In McBeth v. The State, 50 Miss. 81, an instruction practically the same as the one here given, in the view in which it was considered by the court, was declared to be erroneous.

In that case the facts as given by the court were, that a dangerous but not necessarily fatal wound in the abdomen had been inflicted, the cut penetrating so deep that the entrails protruded. One Patrick, not a physician, had administered chloroform, replaced the bowels, and sewed up the wound. The physician who subsequently attended the wounded man testified that Patrick’s treatment was not good, saying that the wounded man died about sixty hours after the wound was inflicted, as he supposed, from inflammation of the bowels; that in his opinion death was caused by the wound, and that wounds in the abdomen were dangerous but not necessarily fatal.

On these facts the court said : If there be misgovernment on the part of the medical attendant, from ignorance or inattention, this would form no exculpation if the wound was mortal. Arch. Or. Prac. and Plead. 262. But if the wound were merely dangerous and the bad treatment the proximate and immediate cause of the death, the result would be different.”

For the proposition that for a dangerous wound resulting in death from mismanagement, the party inflicting could not be held liable for murder, no authority is cited either by the court or by *5counsel in that case. Nor has counsel in his brief in the case now before us cited one, nor has our own investigation discovered that there are any. On the contrary, the decisions seem to be uniform and numerous in support of the instruction given by the court ■below, which is almost a literal copy of the law as given by Green-leaf on Evidence, vol. 8, § 139.

We have examined many of the cases cited by Greenleaf in support of the text, and others may be found in Roscoe’s Cr. Ev. 717, 718, and 719. As we have said, they support the instruction given in this case, and so far as we are advised are in conflict with no other case than that of McBeth v.
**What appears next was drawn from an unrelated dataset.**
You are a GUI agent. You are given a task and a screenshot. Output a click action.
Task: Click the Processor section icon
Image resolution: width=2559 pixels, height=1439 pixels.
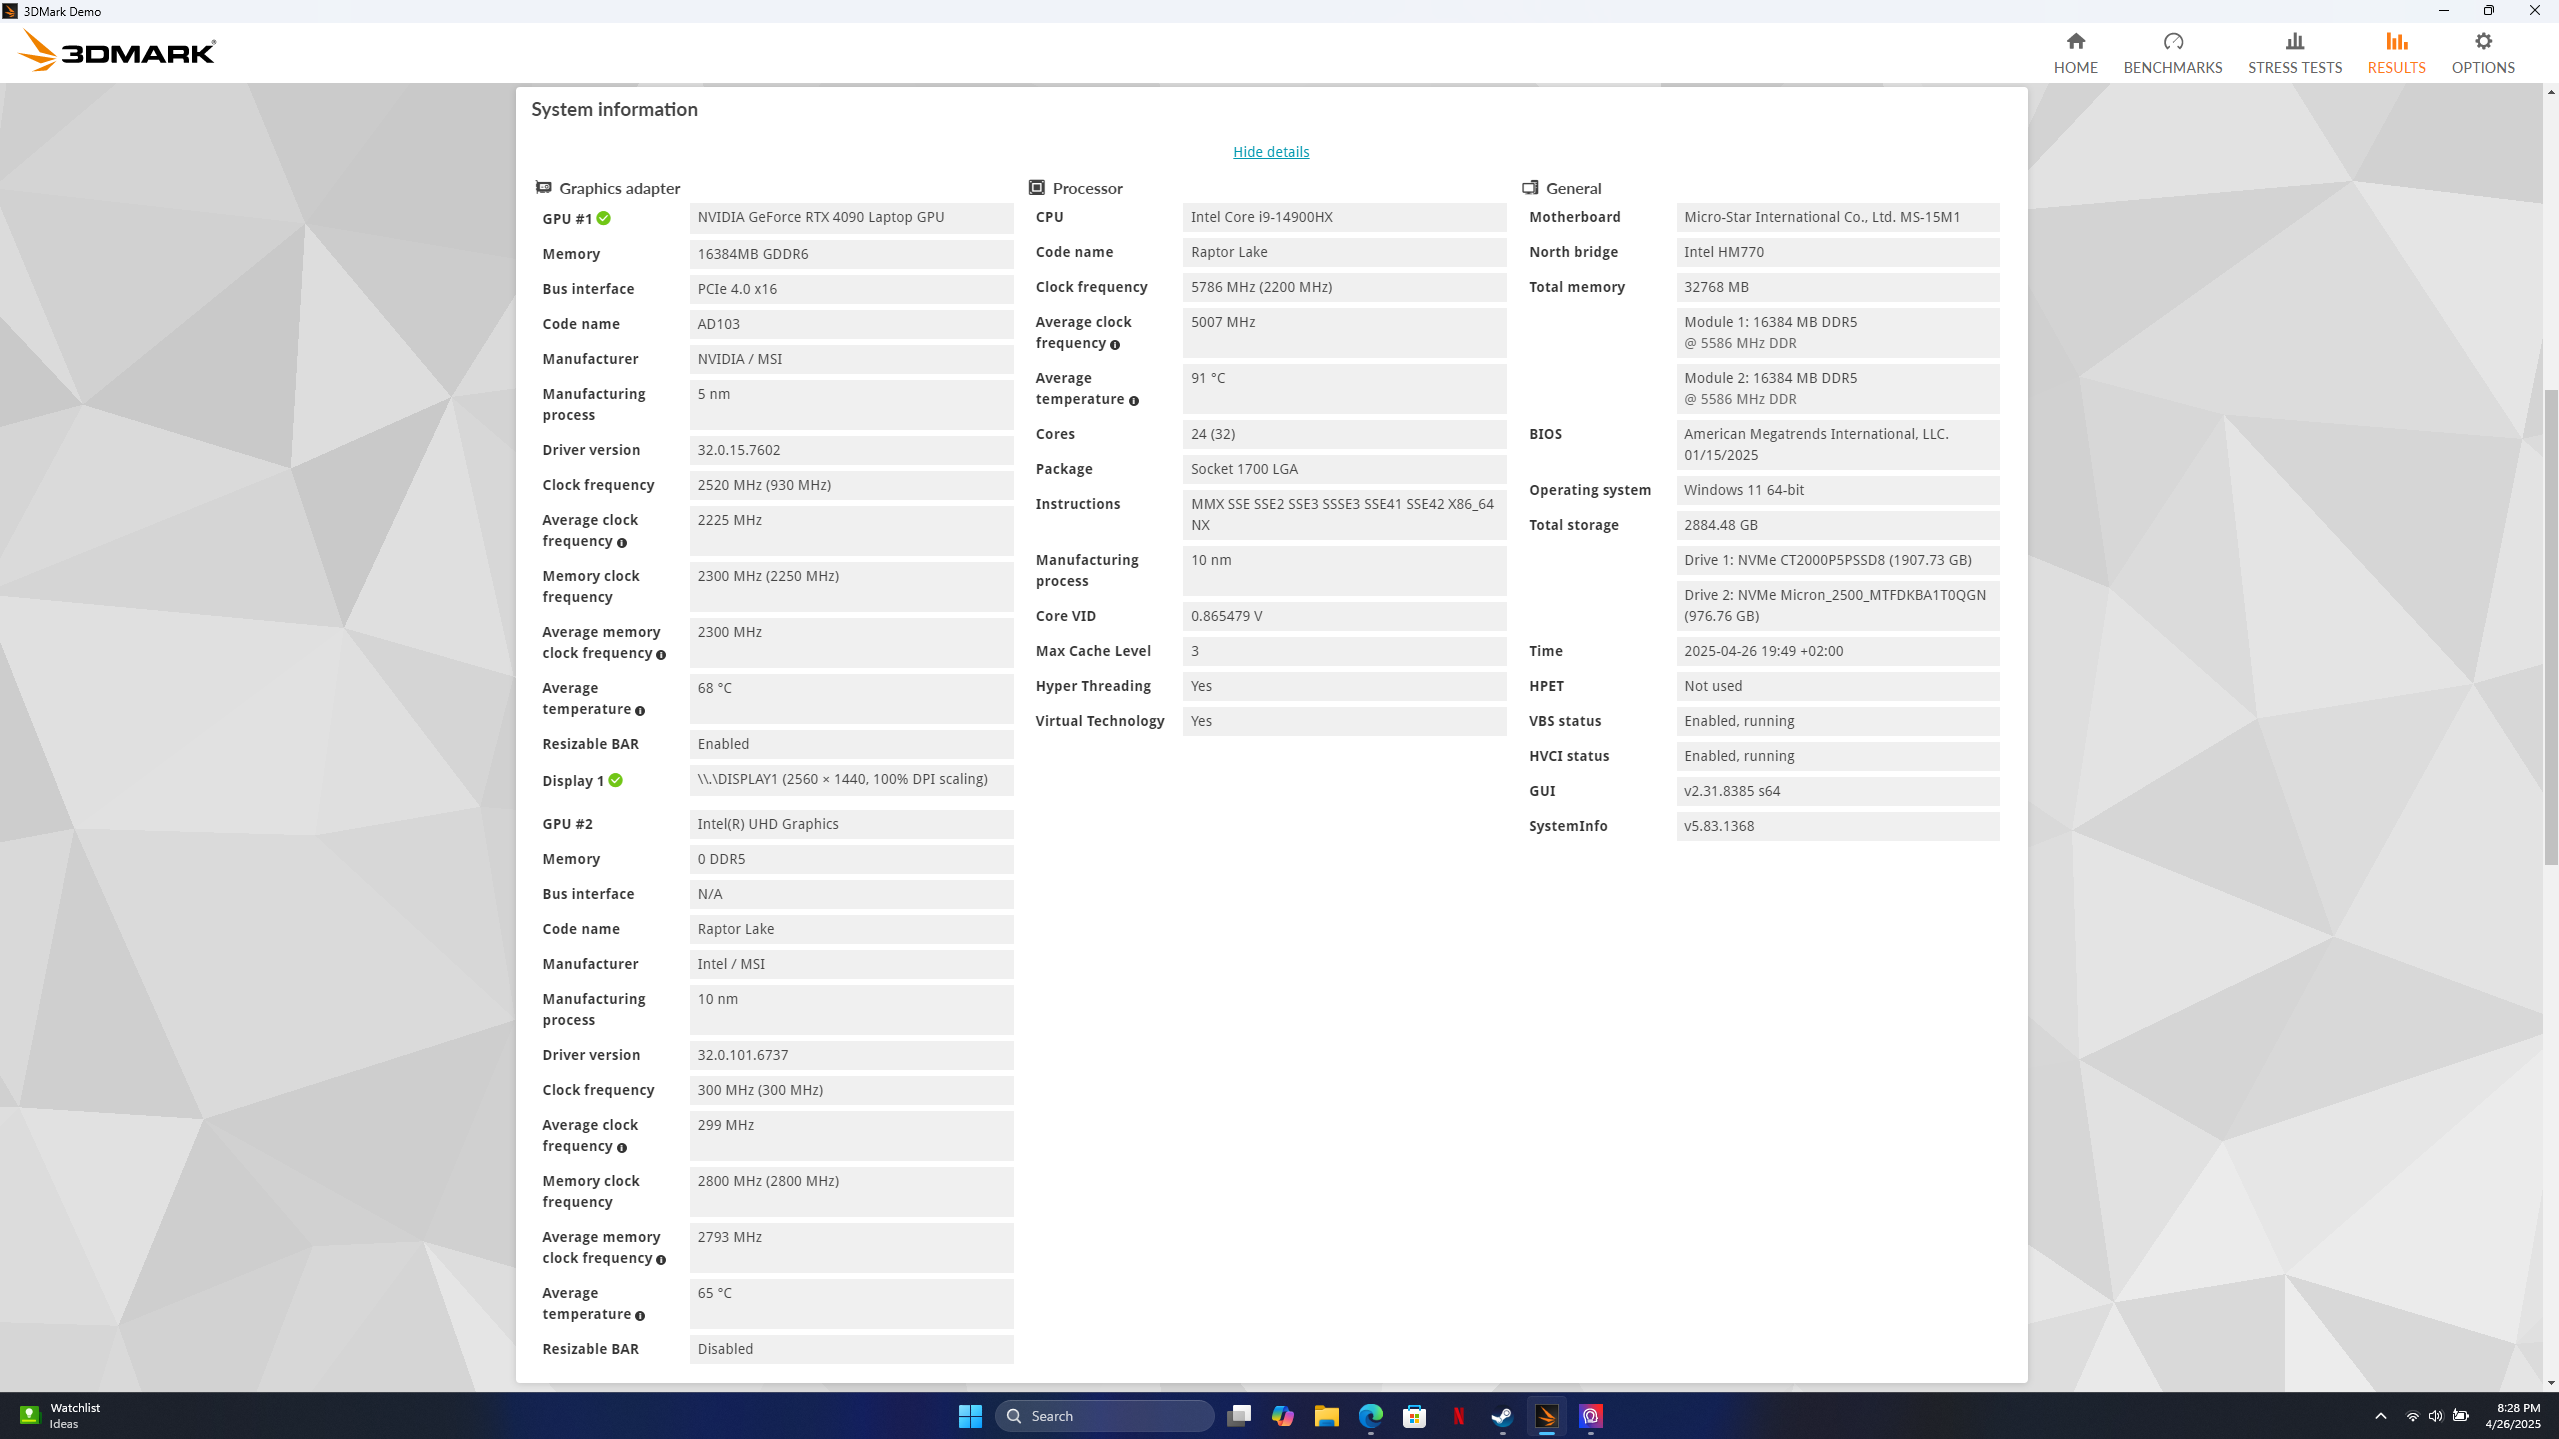coord(1036,187)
The State. The principle of these cases is that one who maliciously inflicts a serious injury upon another, from which injury, as the mediate but not immediate cause, he dies, is responsible for the death. It is a salutary rule, necessary for the protection of society by the punishment of offenders, and ought not to be departed from. McBeth v. The State is overruled in so far as it announces a different rule, and the judgment of the lower court is affirmed.